LPS是革兰氏阴性菌细胞壁的重要组成成分，能够造成肠道屏障受损，破坏肠道紧密连接，导致肠道通透性增加，从而加重肠道炎症[40]。ZO-1、Claudin-1和Occludin等紧密连接蛋白在肠道上皮紧密连接中发挥重要作用，有助于维持紧密连接结构的稳定，调节肠道通透性，并且研究证实它们在炎症性肠病中的表达量会显著降低[41-42]。已有研究表明，橙皮苷可以提高Caco-2细胞中紧密连接蛋白ZO-1的mRNA相对表达量，降低肠道通透性[6]；迷迭香酸可以通过提高IPEC-J2细胞的物理屏障蛋白Claudin-1和Occludin的表达、降低炎症因子IL-6和IL-8的表达来减轻霉菌毒素所诱导的氧化应激[43]，也可以通过提高黏蛋白2(Muc2)以及ZO-1的表达来改善结肠炎小鼠的机械屏障[10]。
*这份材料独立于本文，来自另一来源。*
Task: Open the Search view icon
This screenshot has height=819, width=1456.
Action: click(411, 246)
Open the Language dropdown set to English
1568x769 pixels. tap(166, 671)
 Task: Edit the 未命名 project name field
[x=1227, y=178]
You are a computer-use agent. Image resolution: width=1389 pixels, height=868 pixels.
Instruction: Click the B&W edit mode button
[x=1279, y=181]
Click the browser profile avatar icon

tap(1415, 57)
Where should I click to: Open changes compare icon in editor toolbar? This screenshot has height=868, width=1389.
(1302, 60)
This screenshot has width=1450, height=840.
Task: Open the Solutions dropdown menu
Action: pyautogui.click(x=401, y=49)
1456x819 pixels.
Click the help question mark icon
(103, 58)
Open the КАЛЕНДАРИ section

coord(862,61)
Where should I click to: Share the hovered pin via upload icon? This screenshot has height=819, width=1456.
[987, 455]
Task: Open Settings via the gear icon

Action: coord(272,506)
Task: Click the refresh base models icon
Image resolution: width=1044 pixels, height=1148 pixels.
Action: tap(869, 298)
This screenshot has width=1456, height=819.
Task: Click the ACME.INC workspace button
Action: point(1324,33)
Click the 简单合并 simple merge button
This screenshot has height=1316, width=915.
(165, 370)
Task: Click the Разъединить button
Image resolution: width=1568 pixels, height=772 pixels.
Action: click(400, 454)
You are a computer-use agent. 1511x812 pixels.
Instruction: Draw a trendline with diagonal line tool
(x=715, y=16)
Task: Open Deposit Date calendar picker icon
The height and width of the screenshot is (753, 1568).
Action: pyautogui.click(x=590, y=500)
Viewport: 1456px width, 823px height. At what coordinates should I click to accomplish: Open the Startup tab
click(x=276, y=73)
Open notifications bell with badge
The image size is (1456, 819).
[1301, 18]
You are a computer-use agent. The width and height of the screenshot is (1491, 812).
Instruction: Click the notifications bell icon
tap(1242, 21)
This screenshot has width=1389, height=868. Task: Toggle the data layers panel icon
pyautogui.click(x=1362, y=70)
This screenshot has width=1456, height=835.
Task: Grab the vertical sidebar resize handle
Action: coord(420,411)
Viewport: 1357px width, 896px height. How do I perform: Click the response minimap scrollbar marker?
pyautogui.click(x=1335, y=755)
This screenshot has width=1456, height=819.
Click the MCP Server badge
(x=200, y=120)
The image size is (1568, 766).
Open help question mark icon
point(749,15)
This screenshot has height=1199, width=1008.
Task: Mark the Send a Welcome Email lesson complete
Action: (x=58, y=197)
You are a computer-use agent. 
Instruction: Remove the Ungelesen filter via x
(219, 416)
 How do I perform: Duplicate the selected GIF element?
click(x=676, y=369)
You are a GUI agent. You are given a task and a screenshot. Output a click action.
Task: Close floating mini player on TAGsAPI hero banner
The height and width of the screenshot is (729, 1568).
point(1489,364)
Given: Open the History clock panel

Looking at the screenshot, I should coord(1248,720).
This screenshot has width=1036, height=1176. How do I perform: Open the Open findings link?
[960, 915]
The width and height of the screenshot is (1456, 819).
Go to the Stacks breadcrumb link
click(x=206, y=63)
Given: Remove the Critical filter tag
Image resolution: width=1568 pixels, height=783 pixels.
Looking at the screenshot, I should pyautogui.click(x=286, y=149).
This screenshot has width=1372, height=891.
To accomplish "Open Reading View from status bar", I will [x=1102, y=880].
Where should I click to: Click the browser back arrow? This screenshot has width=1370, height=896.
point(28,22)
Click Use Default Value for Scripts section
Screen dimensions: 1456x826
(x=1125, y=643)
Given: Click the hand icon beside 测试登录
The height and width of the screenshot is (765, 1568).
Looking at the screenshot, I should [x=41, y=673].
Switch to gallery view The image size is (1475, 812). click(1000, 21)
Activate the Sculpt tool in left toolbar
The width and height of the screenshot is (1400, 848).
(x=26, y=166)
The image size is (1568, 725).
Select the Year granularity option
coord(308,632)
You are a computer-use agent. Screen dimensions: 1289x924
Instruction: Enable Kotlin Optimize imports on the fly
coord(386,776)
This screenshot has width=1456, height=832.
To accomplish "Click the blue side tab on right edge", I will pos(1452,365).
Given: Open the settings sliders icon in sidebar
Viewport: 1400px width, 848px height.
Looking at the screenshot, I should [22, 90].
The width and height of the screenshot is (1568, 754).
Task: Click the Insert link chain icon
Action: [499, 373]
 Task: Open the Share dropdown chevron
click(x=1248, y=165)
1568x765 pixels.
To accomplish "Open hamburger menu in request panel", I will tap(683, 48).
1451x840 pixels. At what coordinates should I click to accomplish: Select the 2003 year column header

在本研究中，与LPS组相比，Hes×RA组LPS攻毒大鼠回肠黏膜中紧密连接蛋白Claudin-1和Occludin的mRNA相对表达量显著提高，且ZO-1的mRNA相对表达量也有增加的趋势，单独添加橙皮苷或迷迭香酸对ZO-1、Claudin-1和Occludin的mRNA相对表达量无显著影响。这说明给LPS攻毒大鼠灌胃橙皮苷和迷迭香酸组合可以提高回肠黏膜中紧密连接蛋白的mRNA相对表达量，有助于改善肠道屏障功能，从而缓解肠道炎症。

4 结 论

橙皮苷和迷迭香酸组合有助于改善LPS攻毒引起的大鼠回肠形态损伤，调节菌群结构，减轻炎症反应，改善肠道屏障功能，从而提高大鼠肠道健康状况。